Instructions for the task —
Please return the lines of the listing from the line with "Where should I" up to and including its last line, copied word for word and without the pictures.

::: Task inputs

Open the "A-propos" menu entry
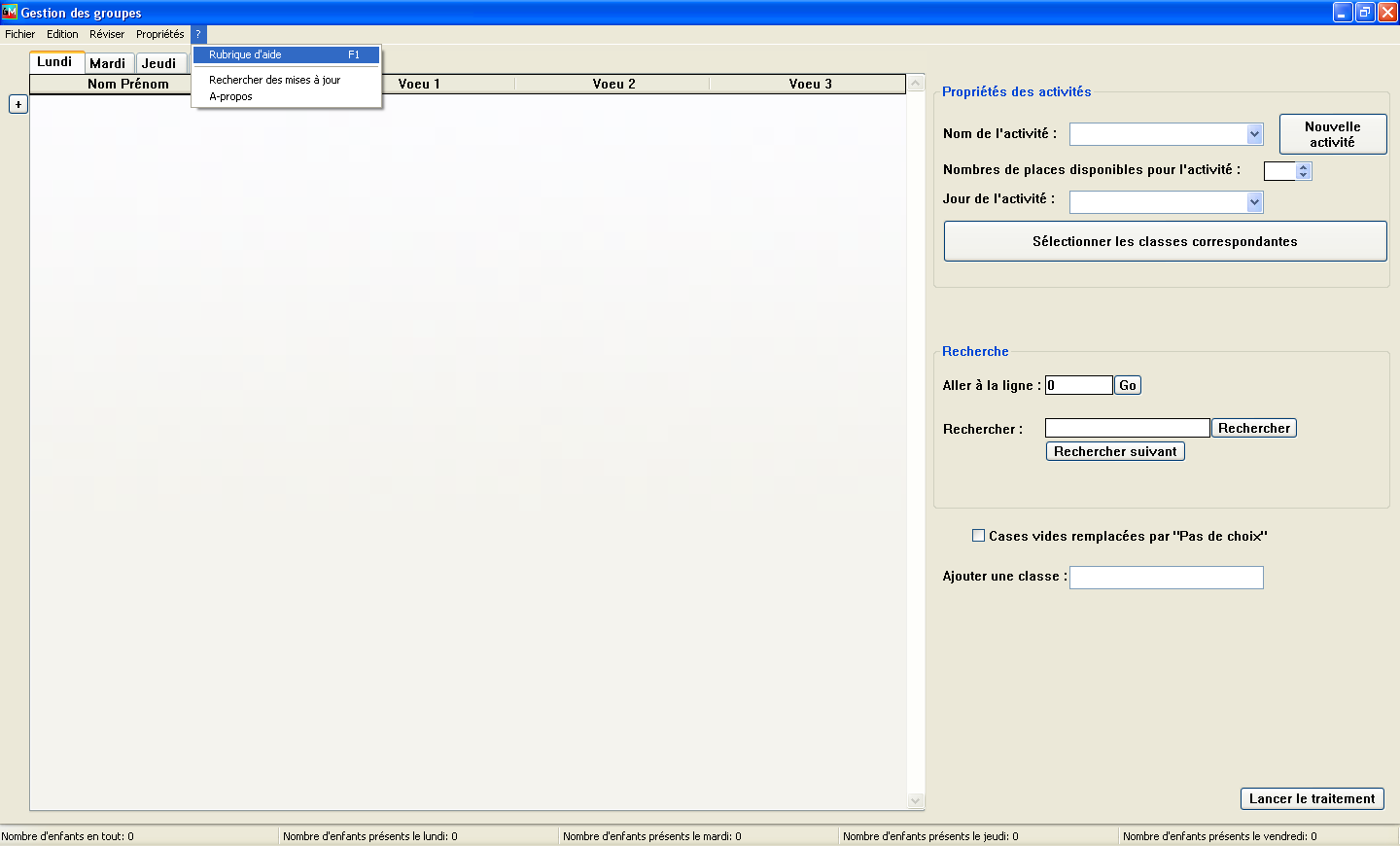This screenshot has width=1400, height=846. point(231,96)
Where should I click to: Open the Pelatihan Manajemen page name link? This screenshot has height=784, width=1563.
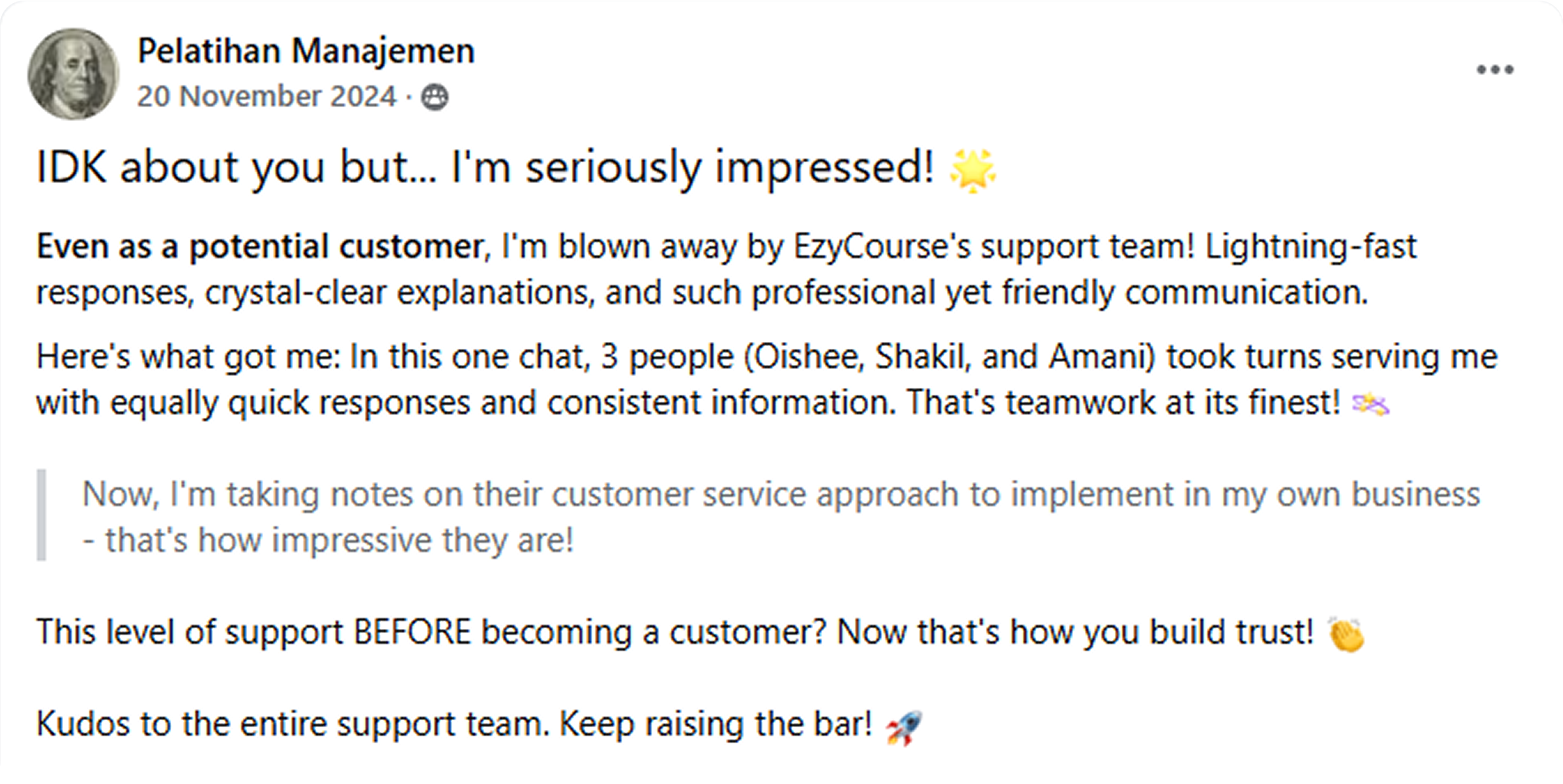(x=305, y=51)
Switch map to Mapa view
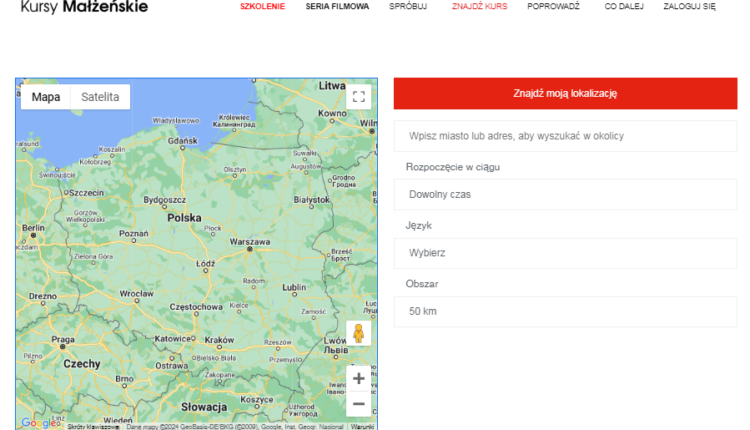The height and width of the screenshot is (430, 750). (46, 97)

::::::

Response —
Where should I click to: Open the Pelatihan Manajemen page name link? This screenshot has height=784, width=1563.
(x=305, y=51)
Switch map to Mapa view
The height and width of the screenshot is (430, 750). (46, 97)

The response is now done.